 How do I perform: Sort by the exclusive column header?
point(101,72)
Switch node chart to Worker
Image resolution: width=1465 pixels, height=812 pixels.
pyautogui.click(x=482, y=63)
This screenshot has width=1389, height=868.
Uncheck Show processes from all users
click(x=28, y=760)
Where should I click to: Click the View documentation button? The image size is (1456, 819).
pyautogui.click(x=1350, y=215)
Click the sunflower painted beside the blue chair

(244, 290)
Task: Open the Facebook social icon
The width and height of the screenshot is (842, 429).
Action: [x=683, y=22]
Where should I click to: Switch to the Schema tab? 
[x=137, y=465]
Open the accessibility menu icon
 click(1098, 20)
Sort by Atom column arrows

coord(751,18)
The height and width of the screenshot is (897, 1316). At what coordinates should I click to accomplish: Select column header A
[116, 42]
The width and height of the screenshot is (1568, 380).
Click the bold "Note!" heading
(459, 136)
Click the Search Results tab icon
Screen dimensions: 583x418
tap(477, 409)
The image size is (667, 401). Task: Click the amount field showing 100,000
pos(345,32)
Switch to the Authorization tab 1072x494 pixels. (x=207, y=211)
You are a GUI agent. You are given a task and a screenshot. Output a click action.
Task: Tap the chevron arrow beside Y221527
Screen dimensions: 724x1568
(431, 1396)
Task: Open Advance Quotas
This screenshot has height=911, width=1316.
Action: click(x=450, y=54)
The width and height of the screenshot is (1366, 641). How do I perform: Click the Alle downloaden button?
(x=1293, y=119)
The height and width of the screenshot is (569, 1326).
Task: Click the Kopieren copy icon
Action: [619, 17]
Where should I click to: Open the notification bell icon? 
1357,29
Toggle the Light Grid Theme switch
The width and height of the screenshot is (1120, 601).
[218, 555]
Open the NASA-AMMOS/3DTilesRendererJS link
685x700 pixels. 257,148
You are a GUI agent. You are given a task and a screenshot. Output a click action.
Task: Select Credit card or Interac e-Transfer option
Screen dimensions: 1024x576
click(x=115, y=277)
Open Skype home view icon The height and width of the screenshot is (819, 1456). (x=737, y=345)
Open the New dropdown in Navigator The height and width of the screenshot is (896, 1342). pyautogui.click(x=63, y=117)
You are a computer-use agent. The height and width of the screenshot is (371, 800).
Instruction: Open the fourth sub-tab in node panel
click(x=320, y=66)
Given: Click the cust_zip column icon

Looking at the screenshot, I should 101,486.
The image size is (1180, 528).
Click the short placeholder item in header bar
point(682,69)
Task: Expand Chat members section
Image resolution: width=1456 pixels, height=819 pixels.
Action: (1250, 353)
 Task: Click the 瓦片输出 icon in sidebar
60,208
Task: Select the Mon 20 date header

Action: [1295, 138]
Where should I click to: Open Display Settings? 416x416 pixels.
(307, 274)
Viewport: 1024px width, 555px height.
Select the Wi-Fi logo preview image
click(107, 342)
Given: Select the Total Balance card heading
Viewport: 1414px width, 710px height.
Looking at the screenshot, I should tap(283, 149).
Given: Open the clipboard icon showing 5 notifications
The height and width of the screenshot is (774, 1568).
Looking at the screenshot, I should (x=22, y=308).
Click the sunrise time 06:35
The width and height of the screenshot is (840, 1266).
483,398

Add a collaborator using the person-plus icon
-- -- --
Identify every line in the entries above that contains the string "Viewport", treating case as significant, and copy each such line.

Viewport: 1024px width, 555px height.
Viewport: 1414px width, 710px height.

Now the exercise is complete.